World-wide Myopia Numbers 2000
- 22% of the world population myopic (1.34 billion people)
- 2% of the population being classified as high myopia.
2050 (estimated from current rates of increase)
- 49% of the population (49 billion people) myopic
- 7% of the population with high myopia
The theories behind why we are seeing such a dramatic increase in prevalence and severity of myopia is multi-factorial; family history, ethnicity, diet, time outdoors, near work, and current vision correcting options have been shown to contribute. At this time it is generally believed that the cause of myopia is approximately 70% genetic and 30% environmental.
Why is this important?
The more myopic (near-sighted) an eye progresses, the more dependent on vision correction (glasses and contact lenses) a person becomes. Even more importantly, as an eye becomes more near-sighted, the axial length or size of the eye increases. As an eye becomes larger, the structural and sensory components of the eye (sclera, retina) are forced to stretch to accommodate this increased surface area. This stretching can result in weakening of the ocular tissue and the risk of serious ocular health complications greatly increases later in life.
What can be done?
Myopia Management is one of the newest and most exciting areas in Optometry. For many years, the only treatment offered for patients becoming more and more near-sighted was to prescribe stronger prescription glasses and contact lenses and hope that one day the progression will stop. Myopia tends to progress most rapidly through our adolescent and teenage years. This happens as our bodies are rapidly growing over this time period and the eye is growing as well. Current treatment options that have been shown to slow myopia progression include:
- Multi-focus glasses
- Multi-focal contact lenses
- Orthokeratology (night time hard contact lens wear)
- Atropine Eye Drops (most effective in slowing progression)
The rate of success of these treatment options has varied from patient to patient, with the most effective treatments resulting in an average of 50% or more slowing of progression. Results will vary between patients.

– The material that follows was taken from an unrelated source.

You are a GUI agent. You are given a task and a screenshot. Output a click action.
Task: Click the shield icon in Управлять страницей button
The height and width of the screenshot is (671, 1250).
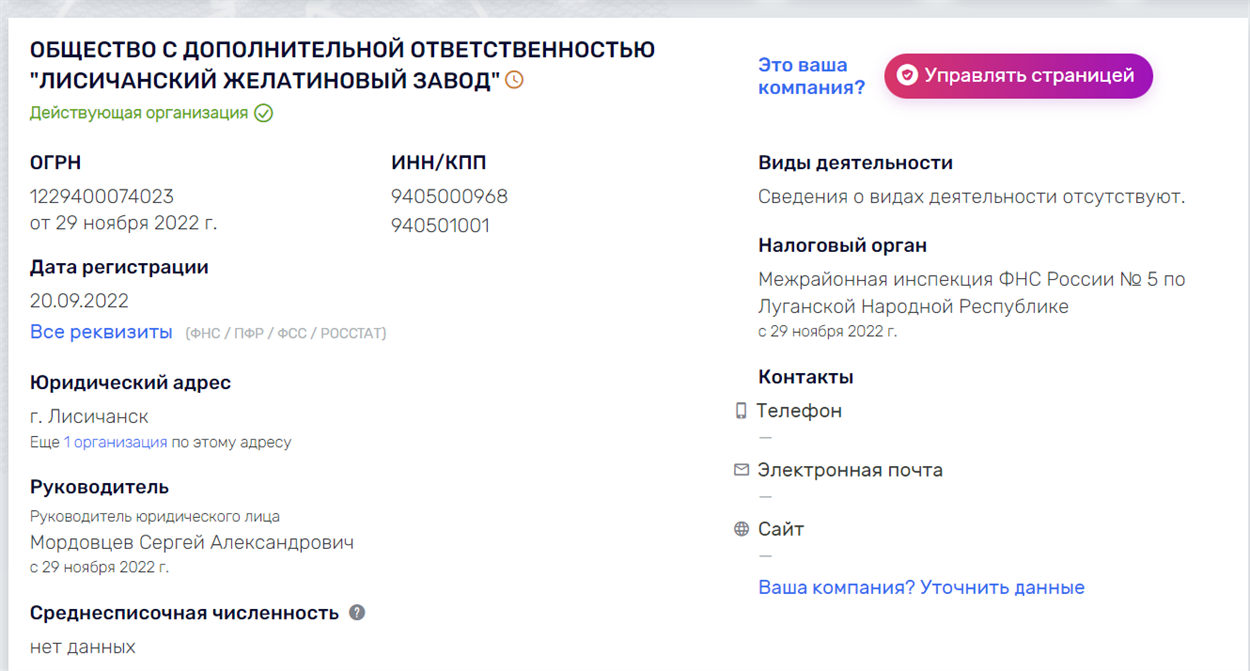907,75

Our goal at Kamloops Family Vision is to select a treatment option specific to each patient that is going to best slow or stop their progression of myopia, correct their vision and offer the best quality of life impact in regards to that patient’s needs. A Myopia Management Assessment is performed prior to initiation of treatment. This initial assessment allows us to take detailed measurements of the eye to determine baselines and the opportunity to discuss current behaviors and habits and assess other risk factors. This allows us to make a personalized, treatment recommendation for your child.
Myopia Management at Kamloops Family Vision is not simply a single treatment recommendation, but a management plan that encompasses regular monitoring (every 3-6 months) and an evolving strategy based on treatment success and guided by the most recent scientific research and clinical guidelines.